Supporters of Musk frequently point to his ambitions regarding space exploration, artificial intelligence, and technological progress. They argue that history advances because extraordinary individuals pursue extraordinary projects. Yet this argument quietly assumes that humanity requires rulers. It assumes that collective intelligence is incapable of organising complex activity without wealthy patrons. It assumes that workers can build rockets but cannot democratically determine social priorities. It assumes that innovation requires hierarchy. It assumes that progress depends upon concentrated ownership. Anarchists reject these assumptions. People cooperate every day without billionaires directing them. Scientific communities exchange knowledge across borders. Workers coordinate vast production systems. Mutual aid networks emerge during crises. Communities organise themselves whenever institutions fail. Human beings possess extraordinary capacities for cooperation.

A world organised around human need would direct resources toward collective flourishing. Housing would be treated as a necessity rather than an investment vehicle. Healthcare would be available to all. Production would be shaped by ecological realities rather than shareholder demands. Technology would serve communities rather than private fortunes. In such a society, the appearance of a trillionaire would be regarded as evidence of dysfunction rather than achievement.

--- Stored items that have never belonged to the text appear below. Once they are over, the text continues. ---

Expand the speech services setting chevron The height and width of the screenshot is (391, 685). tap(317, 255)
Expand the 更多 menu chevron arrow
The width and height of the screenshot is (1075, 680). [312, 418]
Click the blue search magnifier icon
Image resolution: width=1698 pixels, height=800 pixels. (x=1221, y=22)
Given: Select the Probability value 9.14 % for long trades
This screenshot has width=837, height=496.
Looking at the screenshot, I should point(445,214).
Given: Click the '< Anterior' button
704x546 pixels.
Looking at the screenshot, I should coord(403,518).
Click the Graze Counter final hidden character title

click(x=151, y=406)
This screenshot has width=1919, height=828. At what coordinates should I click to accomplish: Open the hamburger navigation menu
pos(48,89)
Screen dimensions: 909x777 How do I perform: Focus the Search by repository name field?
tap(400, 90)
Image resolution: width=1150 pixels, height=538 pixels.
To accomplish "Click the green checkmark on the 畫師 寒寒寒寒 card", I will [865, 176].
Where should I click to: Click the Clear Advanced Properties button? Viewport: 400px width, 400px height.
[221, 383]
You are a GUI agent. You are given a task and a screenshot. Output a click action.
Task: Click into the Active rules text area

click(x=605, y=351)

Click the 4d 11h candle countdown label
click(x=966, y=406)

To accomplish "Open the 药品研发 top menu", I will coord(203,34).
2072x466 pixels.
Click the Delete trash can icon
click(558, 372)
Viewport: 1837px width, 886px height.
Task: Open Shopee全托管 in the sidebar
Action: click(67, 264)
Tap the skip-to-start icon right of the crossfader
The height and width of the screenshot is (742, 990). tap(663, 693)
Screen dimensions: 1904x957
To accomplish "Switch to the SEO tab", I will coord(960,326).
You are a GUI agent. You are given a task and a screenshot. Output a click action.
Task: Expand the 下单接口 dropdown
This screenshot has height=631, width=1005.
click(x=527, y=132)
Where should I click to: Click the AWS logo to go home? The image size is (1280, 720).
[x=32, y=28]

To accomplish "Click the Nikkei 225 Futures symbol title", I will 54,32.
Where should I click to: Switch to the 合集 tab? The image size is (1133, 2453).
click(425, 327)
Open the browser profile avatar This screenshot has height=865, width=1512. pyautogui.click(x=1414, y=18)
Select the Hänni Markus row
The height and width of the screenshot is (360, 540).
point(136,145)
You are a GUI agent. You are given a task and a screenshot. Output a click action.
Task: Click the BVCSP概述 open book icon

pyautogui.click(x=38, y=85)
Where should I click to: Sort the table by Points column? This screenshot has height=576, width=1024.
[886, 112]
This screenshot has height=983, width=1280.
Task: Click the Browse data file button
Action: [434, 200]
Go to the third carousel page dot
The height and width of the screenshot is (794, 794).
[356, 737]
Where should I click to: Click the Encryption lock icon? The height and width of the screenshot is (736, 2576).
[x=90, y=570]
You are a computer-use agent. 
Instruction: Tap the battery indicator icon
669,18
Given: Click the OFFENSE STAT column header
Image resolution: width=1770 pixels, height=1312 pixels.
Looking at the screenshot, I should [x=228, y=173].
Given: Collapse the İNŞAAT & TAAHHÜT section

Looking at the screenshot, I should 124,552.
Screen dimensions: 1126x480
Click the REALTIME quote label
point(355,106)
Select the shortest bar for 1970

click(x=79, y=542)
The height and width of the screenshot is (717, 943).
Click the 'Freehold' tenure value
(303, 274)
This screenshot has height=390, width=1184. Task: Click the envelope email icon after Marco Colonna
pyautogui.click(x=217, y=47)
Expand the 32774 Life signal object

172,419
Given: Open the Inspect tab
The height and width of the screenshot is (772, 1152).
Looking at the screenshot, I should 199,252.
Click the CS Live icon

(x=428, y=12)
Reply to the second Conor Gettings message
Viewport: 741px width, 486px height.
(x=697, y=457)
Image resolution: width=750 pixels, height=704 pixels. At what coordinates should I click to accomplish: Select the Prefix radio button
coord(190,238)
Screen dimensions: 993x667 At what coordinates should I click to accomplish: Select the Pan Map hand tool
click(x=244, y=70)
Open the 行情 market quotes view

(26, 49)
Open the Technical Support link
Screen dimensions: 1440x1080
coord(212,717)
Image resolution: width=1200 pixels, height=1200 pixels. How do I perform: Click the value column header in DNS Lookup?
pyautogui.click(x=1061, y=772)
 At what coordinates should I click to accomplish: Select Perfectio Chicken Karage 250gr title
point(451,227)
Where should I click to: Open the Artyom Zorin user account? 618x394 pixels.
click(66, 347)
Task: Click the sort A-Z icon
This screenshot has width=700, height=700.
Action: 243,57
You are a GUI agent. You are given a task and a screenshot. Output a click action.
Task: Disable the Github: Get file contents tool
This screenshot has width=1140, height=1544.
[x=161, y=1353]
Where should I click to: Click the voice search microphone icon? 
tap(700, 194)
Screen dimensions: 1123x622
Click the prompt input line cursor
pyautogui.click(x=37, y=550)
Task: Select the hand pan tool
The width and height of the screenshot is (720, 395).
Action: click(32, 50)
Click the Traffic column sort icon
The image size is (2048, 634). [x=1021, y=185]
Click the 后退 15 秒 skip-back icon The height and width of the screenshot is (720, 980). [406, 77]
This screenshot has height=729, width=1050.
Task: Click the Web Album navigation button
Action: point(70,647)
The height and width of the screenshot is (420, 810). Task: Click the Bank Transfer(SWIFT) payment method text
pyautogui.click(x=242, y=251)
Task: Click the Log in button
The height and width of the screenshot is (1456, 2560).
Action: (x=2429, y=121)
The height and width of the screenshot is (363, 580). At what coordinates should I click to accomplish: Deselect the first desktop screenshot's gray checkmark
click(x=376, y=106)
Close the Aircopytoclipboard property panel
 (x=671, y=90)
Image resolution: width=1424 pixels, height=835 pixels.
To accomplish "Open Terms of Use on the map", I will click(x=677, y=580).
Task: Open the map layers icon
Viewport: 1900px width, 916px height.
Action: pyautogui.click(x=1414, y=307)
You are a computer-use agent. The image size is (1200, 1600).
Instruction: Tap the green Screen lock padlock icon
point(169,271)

Future generations may look back upon our era with astonishment. They may struggle to understand how societies tolerated such extremes. They may find it strange that people celebrated individuals whose fortunes exceeded the budgets of nations while children went hungry and families slept in cars. They may wonder why journalists wrote admiring profiles of billionaires instead of questioning the institutions that produced them. Perhaps they will see trillionaires the way we see hereditary aristocrats. For centuries, kings and nobles claimed that their privileges were natural, necessary, and beneficial. Entire societies were organised around these assumptions. Today those claims appear absurd. The billionaire class rests upon similarly fragile foundations. Its power depends upon social acceptance. Its legitimacy depends upon stories. People must believe that extreme wealth reflects merit. They must believe that hierarchy is natural. They must believe that ownership confers moral authority. Once those beliefs begin to crack, the system becomes harder to defend.

Elon Musk becoming the world’s first trillionaire is celebrated across financial markets. Investors cheer. Business magazines will undoubtedly produce commemorative covers. Commentators will describe a historic milestone. Workers should see something different. They should see a measure of how much wealth has been extracted from collective labour. They should see a reminder that capitalism rewards ownership more lavishly than work. They should see evidence that economic power has become dangerously concentrated. Most importantly, they should refuse the invitation to admire their oppressors.

The wealthy are not our role models. They are not proof that the system works. They are proof of who the system works for. A trillionaire is not the symbol of a successful society. A trillionaire is the symbol of a society that has allowed wealth, power, and human possibility to be monopolised by a tiny ruling class while the vast majority produce the world and receive only a fraction of what they create. The proper response is neither envy nor admiration. It is opposition.